Proposed solar Rankine cycle system with phase change steam accumulator and CPC solar collector

An advanced solar thermal electric system with CPC (compound parabolic concentrator) collector and steam accumulator of phase-change type was newly proposed. The electricity generation efficiency of the proposed system using water vapor as the working fluid is estimated to be about 16 percent, which is about three times better than that of photovoltaic (PV) cell (about 67 percent) under a summer time operation. The total efficiency of the present system including space heating/hot water supply exceeds 60 percent.
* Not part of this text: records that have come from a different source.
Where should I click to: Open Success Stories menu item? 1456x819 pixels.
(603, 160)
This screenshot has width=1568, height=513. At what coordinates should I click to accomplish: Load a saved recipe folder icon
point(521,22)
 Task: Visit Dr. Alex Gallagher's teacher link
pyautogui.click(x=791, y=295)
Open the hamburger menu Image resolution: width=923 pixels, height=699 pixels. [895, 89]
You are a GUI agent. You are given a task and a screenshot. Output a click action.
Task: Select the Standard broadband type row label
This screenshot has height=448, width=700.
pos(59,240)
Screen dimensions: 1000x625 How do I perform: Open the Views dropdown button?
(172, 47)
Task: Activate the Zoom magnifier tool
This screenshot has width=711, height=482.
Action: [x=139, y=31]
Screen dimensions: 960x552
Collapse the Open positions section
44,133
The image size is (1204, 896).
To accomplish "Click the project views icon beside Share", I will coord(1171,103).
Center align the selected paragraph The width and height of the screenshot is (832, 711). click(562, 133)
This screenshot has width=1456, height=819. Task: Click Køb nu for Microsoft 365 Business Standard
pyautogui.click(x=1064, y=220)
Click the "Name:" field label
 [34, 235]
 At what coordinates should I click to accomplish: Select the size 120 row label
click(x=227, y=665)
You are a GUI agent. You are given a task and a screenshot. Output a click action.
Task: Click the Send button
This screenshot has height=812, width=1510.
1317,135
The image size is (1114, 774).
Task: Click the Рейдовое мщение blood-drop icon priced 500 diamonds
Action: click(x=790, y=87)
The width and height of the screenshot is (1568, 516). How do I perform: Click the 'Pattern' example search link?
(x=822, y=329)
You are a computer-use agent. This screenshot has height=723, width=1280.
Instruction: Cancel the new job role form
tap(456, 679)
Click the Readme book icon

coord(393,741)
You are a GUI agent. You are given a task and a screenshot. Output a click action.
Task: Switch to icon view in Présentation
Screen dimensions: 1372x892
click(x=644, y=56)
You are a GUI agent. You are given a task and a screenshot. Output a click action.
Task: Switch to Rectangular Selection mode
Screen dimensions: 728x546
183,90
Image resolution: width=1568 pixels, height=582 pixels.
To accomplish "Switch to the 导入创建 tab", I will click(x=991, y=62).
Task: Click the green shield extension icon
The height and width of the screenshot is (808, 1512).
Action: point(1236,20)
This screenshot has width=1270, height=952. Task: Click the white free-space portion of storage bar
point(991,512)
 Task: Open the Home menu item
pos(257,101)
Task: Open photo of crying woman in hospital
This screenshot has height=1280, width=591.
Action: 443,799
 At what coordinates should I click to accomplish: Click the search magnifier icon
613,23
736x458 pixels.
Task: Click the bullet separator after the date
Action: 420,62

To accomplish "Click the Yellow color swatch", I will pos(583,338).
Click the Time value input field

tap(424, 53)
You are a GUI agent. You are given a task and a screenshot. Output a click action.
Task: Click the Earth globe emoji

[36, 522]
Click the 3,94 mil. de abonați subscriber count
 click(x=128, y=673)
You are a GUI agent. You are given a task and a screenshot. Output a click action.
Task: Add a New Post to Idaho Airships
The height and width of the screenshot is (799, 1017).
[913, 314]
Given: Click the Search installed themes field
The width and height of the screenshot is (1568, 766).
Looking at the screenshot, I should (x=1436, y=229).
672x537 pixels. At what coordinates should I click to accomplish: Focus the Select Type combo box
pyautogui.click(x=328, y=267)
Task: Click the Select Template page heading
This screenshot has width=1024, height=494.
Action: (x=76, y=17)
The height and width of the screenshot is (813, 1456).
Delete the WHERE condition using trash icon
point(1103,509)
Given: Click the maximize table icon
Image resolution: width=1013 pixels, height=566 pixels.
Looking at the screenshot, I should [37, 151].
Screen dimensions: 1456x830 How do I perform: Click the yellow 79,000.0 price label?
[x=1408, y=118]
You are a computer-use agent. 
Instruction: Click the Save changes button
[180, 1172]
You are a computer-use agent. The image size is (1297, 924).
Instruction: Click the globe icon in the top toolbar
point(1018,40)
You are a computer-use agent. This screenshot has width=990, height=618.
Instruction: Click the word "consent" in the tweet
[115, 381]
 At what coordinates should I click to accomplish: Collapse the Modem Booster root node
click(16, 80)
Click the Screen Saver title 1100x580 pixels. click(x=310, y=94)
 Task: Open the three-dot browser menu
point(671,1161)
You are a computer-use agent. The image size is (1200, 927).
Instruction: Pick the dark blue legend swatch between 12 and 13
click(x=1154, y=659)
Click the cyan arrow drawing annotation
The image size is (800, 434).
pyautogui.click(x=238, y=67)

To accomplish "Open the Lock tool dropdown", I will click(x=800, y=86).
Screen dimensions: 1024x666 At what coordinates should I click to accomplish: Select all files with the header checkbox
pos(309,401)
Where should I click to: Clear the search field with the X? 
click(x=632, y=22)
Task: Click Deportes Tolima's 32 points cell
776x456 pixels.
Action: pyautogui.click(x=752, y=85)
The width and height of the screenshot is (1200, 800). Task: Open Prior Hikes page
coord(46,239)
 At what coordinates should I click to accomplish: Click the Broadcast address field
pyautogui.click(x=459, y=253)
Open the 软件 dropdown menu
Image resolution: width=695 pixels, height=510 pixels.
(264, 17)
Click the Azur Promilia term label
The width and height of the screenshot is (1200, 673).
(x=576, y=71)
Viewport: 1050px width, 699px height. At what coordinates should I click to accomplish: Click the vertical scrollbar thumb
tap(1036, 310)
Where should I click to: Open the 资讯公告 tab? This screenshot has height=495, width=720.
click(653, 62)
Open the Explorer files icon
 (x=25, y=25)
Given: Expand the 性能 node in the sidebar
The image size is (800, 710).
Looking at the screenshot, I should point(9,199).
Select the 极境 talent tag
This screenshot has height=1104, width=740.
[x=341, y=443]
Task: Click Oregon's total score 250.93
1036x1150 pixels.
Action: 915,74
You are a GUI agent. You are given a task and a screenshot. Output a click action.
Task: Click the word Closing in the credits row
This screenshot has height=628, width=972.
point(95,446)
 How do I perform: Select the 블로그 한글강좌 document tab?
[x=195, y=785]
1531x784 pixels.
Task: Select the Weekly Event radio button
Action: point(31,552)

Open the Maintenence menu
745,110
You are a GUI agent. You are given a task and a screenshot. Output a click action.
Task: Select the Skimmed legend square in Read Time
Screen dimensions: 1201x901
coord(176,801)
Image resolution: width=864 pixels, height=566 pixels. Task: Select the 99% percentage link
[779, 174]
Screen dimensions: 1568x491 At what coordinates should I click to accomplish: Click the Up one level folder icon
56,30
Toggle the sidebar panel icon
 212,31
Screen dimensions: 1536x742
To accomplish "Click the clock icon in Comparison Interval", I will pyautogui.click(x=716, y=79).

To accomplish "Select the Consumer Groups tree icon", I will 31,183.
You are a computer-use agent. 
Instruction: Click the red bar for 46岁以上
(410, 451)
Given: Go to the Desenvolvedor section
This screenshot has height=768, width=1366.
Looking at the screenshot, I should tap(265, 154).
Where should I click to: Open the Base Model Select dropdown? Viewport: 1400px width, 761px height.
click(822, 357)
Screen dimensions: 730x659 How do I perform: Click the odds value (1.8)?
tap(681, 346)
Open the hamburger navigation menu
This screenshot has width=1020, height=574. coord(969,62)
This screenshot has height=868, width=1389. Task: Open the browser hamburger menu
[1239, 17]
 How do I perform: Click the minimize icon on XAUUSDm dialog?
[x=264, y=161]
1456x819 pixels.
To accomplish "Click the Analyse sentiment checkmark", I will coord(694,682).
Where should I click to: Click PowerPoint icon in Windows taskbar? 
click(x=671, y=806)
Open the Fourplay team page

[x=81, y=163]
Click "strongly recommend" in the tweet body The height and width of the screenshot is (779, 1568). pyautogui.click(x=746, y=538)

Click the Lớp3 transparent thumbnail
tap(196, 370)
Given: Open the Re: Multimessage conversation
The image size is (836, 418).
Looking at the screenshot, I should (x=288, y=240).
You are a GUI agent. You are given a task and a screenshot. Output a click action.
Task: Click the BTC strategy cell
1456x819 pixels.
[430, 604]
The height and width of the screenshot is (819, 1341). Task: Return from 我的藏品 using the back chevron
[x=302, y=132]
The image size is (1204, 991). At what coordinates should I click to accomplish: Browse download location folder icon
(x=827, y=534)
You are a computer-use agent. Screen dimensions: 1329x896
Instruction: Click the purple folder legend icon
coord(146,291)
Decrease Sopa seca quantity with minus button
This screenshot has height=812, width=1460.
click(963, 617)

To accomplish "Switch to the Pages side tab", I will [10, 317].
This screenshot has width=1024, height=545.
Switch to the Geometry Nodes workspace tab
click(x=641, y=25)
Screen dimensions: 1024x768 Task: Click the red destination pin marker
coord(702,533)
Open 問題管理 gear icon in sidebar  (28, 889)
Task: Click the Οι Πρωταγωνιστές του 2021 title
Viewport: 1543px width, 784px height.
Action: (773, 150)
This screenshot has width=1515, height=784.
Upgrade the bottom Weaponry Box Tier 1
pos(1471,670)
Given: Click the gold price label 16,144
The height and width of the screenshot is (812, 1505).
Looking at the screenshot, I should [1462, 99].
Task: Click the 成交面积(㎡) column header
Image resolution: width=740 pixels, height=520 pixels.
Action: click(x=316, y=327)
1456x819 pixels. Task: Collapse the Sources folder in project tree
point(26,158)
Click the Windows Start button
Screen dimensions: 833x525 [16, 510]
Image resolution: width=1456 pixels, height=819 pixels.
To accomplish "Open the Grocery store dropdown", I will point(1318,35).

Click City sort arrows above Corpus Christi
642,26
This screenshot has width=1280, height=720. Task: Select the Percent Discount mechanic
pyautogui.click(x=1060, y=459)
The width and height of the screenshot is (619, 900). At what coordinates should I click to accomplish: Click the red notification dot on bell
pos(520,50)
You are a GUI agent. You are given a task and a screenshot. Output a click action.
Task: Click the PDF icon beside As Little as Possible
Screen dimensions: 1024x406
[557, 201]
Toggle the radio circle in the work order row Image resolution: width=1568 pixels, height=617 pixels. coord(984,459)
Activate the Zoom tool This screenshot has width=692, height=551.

It will be shown that the electricity generation efficiency exceeds 21 percent if the working fluid were replaced with organic fluid like R-113(C/sub 2/Cl/sub 3/F/sub 3/). First, the present authors describe how to improve the thermal efficiency of the CPC collector. A lot of improvements were done including double glazing filled with Krypton gas, high temperature insulations, and selective coating. The developed CPC has the best thermal efficiency (for ex. 50% at TII=0.14) in the world including evacuated collectors. Second, the phase-change steam accumulator with high temperature phase change material (PCM) is designed and evaluated both experimentally and theoretically. The present steam accumulator has twice as better performance as the conventional sensible heat accumulator. Third, the new steam turbine (expander) is invented and designed based on "the concept of superposition (COS)". The proposed steam turbine consists of numerous thin disks of the same diameter with blade elements. The steam is introduced from a nozzle to this turbine with pulsating flow. This unique steam turbine is cost effective and can be easily extended to incorporate "cascading". The present paper reports experimental results of the proposed system under actual solar radiation and under heat stored accumulator condition. Further, it will be shown that the proposed solar Rankine cycle system has triple times better electricity generating performance than the current PV systems.